• _The task_
For the data that follows, report how many lines include the string "computer", and write the number alone.

^^^^^^^^^^^^^^^^

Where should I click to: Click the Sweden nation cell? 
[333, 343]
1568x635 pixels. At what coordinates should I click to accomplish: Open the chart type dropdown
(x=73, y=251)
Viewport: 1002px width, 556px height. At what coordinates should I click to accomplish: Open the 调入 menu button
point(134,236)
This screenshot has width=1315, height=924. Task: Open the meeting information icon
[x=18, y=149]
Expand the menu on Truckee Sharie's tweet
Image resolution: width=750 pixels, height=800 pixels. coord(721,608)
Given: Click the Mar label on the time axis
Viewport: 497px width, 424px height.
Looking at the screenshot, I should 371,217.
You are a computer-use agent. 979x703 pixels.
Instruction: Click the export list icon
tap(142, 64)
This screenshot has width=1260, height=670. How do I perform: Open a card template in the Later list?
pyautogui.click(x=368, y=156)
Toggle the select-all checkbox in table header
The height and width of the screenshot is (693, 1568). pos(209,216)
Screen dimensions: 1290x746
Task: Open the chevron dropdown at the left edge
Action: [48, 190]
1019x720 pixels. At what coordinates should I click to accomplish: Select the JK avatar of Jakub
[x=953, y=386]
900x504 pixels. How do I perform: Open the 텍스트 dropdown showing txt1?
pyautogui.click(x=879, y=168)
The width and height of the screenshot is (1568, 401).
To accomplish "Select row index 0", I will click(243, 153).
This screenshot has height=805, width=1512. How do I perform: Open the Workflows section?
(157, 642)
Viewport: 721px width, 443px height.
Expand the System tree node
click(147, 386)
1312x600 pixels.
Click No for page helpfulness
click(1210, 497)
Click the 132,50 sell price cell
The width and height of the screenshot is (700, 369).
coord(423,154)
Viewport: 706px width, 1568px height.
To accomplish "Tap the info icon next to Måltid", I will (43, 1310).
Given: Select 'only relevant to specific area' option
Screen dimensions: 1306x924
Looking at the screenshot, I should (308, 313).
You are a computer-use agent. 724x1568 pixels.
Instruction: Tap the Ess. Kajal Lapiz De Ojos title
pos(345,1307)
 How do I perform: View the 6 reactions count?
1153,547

^^^^^^^^^^^^^^^^

• _Solution to the exercise_
2